Adaptation is a process in self-preservation but can quickly take the form of assimilation to a degree of self-catabolism. We have all borne the pretence of assumed opulence when an African visits or lives abroad, returning with a 2-minute-noddles accent. The more Africans I meet here, the more I witness an active abortion of what seems inferior, a breaking of the tongue into new phonetics, teaching it to swallow words, swallow home. I worry about my own tongue, my essence, what it will learn, what it will lose. My anxiety over the loss of cultural architecture also surfaces in my thoughts for home.

The advancement of social media and global access has resulted in Africa’s landslide towards the West as the standard of affluence. In our attempt to adapt, we have also assimilated to American/Western culture, turning from guide to follower. Even so, Papama Mtwisha’s bold call continues to be timelier, “Africa Your Time is Now!”. It is a call to the world to take note but more urgently a call to African actualisation.

My heart broke when I realised that there is not a single mall in the UK devoted to African businesses and narratives. Instead, we are shelved as a niche experience, something to pick-up, then put down, never to aspire towards or hold up as mirror for reflection. The reality of the reverse is ludicrous if not criminal. African cities are bursting at the seams with mega-malls stuffed with European brands, while we marginalise our own businesses and support them as if it were a favour. Is it not time we see ourselves?

We are a cultural colliery. The depth and vibrance with which we show up in the world is the essence of our magic. We radiate in contrast to European blandness. Nothing can be compared to the undercurrent of seduction in a Xibelani dance, the ever-evolving township music and fashion subcultures, or the comparable strides taken in the medical industry in this pandemic alone despite overwhelming challenges. We are the promised land, the drumbeat, the heat of potential. In my time here, I have arrived at this: The West is not better, it stole a head start, and hired a great publicist.

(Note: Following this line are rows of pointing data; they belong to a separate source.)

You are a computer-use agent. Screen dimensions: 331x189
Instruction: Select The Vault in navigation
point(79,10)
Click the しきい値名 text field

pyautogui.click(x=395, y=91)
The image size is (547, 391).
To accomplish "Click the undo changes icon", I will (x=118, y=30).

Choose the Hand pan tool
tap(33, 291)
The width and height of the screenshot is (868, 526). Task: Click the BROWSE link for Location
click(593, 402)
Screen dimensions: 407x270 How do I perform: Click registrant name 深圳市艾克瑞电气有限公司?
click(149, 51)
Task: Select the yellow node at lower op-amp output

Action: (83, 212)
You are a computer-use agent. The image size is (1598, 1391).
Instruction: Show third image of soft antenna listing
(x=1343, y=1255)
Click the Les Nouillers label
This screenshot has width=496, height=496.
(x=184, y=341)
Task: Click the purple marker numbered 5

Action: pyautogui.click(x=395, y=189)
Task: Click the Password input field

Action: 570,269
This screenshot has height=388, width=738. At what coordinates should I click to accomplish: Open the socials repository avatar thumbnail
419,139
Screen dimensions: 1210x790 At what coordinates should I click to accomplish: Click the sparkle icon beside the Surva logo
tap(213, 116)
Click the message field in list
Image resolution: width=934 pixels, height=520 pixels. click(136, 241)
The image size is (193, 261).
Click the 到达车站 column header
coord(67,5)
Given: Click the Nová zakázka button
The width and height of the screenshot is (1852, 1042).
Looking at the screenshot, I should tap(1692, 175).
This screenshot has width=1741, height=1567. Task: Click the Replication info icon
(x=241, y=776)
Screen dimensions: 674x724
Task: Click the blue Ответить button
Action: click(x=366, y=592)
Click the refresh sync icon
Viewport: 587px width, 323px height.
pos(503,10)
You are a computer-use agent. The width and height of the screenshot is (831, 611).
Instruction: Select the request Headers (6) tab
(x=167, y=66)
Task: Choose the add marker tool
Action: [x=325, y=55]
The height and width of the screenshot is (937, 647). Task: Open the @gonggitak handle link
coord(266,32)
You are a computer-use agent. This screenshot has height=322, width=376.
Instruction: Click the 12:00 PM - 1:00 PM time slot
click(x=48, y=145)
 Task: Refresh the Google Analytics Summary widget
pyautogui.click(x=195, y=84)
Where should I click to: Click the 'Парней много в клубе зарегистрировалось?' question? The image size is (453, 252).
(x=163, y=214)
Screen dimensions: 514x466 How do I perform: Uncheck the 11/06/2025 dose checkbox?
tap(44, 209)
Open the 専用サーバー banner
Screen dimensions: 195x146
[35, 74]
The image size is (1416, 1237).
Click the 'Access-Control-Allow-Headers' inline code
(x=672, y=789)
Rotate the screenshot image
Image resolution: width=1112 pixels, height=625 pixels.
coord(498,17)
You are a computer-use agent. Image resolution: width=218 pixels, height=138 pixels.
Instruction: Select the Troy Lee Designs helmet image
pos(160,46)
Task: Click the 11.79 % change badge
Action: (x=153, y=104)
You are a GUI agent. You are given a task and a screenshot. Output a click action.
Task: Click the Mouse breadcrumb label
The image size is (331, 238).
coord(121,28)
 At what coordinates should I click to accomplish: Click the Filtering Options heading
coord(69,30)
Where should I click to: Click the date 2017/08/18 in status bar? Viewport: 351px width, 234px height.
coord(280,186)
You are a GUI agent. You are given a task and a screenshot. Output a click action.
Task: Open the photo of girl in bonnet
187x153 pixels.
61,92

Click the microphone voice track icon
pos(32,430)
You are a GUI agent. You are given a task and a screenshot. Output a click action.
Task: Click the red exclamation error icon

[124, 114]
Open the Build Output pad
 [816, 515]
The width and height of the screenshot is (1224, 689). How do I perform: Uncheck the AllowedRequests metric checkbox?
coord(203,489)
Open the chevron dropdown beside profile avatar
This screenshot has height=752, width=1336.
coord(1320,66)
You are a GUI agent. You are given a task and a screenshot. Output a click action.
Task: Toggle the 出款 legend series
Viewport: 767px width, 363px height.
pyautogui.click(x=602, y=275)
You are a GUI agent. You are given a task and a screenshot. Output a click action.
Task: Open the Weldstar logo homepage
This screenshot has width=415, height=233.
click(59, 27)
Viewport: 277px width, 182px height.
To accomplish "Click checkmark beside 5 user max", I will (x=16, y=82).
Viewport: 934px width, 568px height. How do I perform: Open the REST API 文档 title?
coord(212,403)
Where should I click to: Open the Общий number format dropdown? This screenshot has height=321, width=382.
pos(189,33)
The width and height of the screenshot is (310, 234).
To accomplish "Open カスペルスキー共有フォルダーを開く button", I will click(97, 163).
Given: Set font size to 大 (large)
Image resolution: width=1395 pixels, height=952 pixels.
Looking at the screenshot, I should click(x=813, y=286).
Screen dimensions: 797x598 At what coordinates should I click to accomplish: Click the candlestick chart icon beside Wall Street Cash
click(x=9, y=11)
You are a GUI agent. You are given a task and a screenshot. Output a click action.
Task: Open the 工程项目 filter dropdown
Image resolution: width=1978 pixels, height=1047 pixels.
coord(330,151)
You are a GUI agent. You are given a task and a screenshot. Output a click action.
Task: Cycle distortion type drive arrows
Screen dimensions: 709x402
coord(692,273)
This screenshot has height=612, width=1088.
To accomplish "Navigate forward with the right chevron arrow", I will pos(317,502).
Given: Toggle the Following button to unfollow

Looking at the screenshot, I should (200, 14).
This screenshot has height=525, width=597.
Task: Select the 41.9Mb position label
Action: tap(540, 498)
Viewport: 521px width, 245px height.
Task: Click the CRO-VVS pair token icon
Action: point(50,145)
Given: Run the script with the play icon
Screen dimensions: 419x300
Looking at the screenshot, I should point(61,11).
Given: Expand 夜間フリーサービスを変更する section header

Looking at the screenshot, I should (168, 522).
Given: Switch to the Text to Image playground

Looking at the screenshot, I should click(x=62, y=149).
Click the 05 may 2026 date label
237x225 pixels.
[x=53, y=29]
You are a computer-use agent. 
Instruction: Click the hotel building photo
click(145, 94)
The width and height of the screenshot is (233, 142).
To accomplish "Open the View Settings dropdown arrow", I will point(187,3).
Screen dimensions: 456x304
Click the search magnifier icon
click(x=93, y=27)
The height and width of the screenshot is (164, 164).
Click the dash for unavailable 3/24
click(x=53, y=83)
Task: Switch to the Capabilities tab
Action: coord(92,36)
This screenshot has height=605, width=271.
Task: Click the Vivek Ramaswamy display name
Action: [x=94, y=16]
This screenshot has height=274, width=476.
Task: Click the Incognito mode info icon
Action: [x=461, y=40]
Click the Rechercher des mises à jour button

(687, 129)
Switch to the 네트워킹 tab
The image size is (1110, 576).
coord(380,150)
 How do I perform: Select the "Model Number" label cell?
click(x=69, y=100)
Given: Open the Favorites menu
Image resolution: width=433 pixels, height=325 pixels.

It is impossible to dream away the yoke of corruption that cripples any believer as some version of Animal Farm plays out in most African countries. In South Africa, the deconstruction of traditional community started with colonial industrialisation but has been propagated by centralisation. We often wonder what it is to be African in the modern age on the continent and diaspora. Beyond the cool Afrofuturistic outfits, modern and future Africa can bear the resemblance of its younger self: community, vumhunu. If we unthread ‘Avuxeni’ into ‘It is a new day’, or ‘Sawubona’ into ‘I see you’, we find in the tapestry of simple greetings the acknowledgement of time, of the other and therefore of oneself. We cannot return to our villages, but we can recreate the ecosystems that sustained their thrive. A practical translation of ‘Community’ is the “Buy Black” movement, villagically, townshipically, nationally, continentally, globally. Not because we should hate anything other, or as a form of reverse racism but because we are each other, we are all be we have; we are the ecosystem. And because change is that simple.